Mais comment s’y prendre ? En abordant le big data en tant qu’il n’est présent au monde par autre chose qu’un ensemble de relations socioprofessionnelles, qu’il renvoie à des pratiques au sein de différentes entités, qu’il est pris dans des contingences communes à toutes les organisations économiques, administratives ou politiques. En un mot : qu’il est partie prenante de l’espace social.

Par exemple, l’étude du MESR évoquée plus haut trouve un écho dans le chapitre 2, qui s’intéresse au programme des « Entrepreneurs d’intérêt général » recrutés pour des missions courtes au sein de l’administration afin notamment de favoriser l’acculturation au numérique de ces dernières. Il donne un éclairage contextuel à ce questionnaire qui semblait venir de nulle part. Il s’agit peut-être tout bonnement du travail d’un de ces personnels temporaires issus de la « tech », qui cherche à donner un sens à la mission qui lui est confiée ; et qui, pris entre la faible durée de son contrat, son faible niveau de rémunération et une forme de regard désabusé sur son véritable pouvoir transformateur, a imaginé un sondage pour engranger quelques données de plus ?

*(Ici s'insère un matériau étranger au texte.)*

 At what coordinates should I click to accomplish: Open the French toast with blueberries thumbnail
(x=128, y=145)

Gouverner par les données ?, dont le point d’interrogation est un bémol hautement sceptique au propos, est donc en quelque sorte une entreprise sociopolitique de désenchantement du numérique, de « dé-prométhéisation » d’un univers positiviste proche du « burn-out » scientiste. C’est une entreprise d’atterrissage en douceur, une forme d’incitation non pas à la sobriété numérique, mais plutôt à un retour à la raison grâce la mise en abyme de ceux qui vivent aux prises avec la donnée.

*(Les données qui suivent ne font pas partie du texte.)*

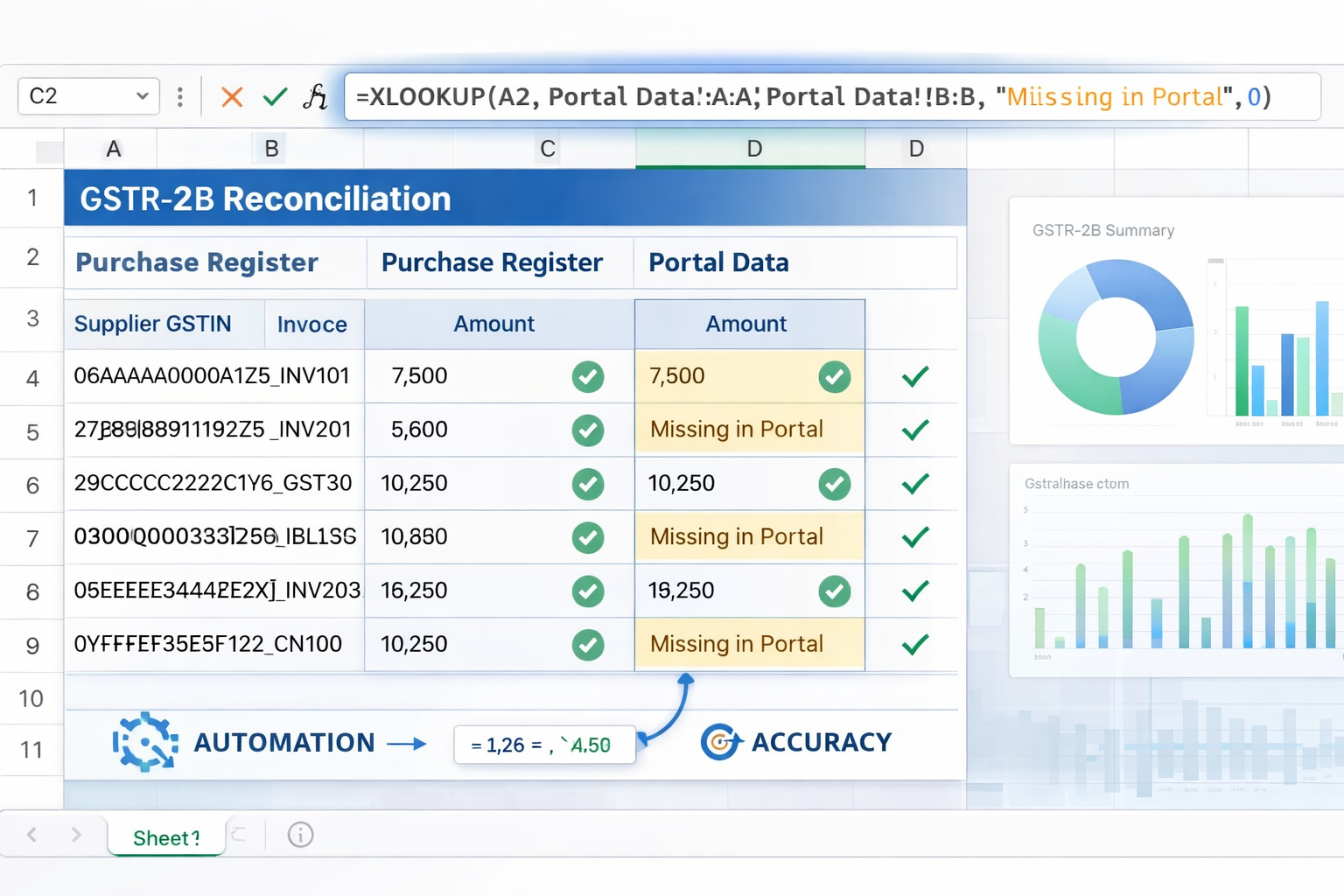Open the formula bar options via three-dot menu
Screen dimensions: 1344x896
tap(180, 96)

L’application d’aide à la conduite Waze se perd sur les chemins de terre et se retrouve confrontée aux élus locaux. Des professionnels du marketing qui cherchent à imposer leur Data Lab à des ingénieurs peu convaincus chez Facebook. La datafication de la recherche en sciences humaines et sociales au prisme des relations entre personnels d’appui à la recherche et chercheurs. La recette numérique magique de l’élection d’Obama et le scandale « Cambridge Analytica » durant la campagne présidentielle américaine de 2016. Et puis il y a le législateur, le citoyen et les contre-pouvoirs, le Règlement général sur la protection des données (RGPD), la Commission nationale de l’informatique et des libertés (CNIL)… L’ouvrage nous donne accès à un large éventail de situations humaines, à des formes d’organisations variées, fragiles et complexes, qui fournissent autant d’équations « molles » sur ou codéterminant celles écrites en langage mathématique pour structurer et traiter les masses de données.

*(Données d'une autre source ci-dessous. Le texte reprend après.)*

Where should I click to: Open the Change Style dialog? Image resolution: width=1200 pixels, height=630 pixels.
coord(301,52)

Enfin, si la 4e de couverture évoque une invitation « à entrer dans la boîte noire des algorithmes non pas du point de vue technique, mais de la sociologie politique », nous pourrions ajouter que cette métaphore heuristique comporte aussi l’aveu général qui plane sur l’ouvrage : saisir par la technique la portée et les enjeux des algorithmes qui crunchent la donnée, n’est accessible qu’à peu de personnes, à la fois pour des raisons de confidentialité (secret économique, avantage compétitif), mais aussi, et peut-être surtout, de capacité à comprendre ce qui se joue à un très haut niveau de spécialisation et d’abstraction mathématique.

La revendication générale portée par l’ouvrage est alors que le big data, en tant qu’agent de « transformation massive des liens sociaux », quelle que soit l’épaisseur de sa carapace technique et techniciste, n’a pas à se dérober à l’analyse des sciences humaines. Il est également urgent de rationaliser les fantasmes induits par cette opacité. La sociologie politique du numérique définie et promue ici est donc une forme de stratagème génial pour, si ce n’est véritablement entrer dedans, au moins ausculter avec précision la boîte noire des algorithmes.

L’ouvrage, bien que difficile d’abord, en ouvrant une approche par les humanités à un phénomène qui par bien des aspects les rend étrangères à elles-mêmes, dépasse le fossé disciplinaire et juridico-politique qui s’est créé entre les milieux de la donnée et leur extériorité. Il contribue par la même occasion à nous libérer de l’angoisse associée à l’incompréhension radicale que la plupart d’entre nous ressentent face au pouvoir croissant des algorithmes sur notre condition d’animaux politiques.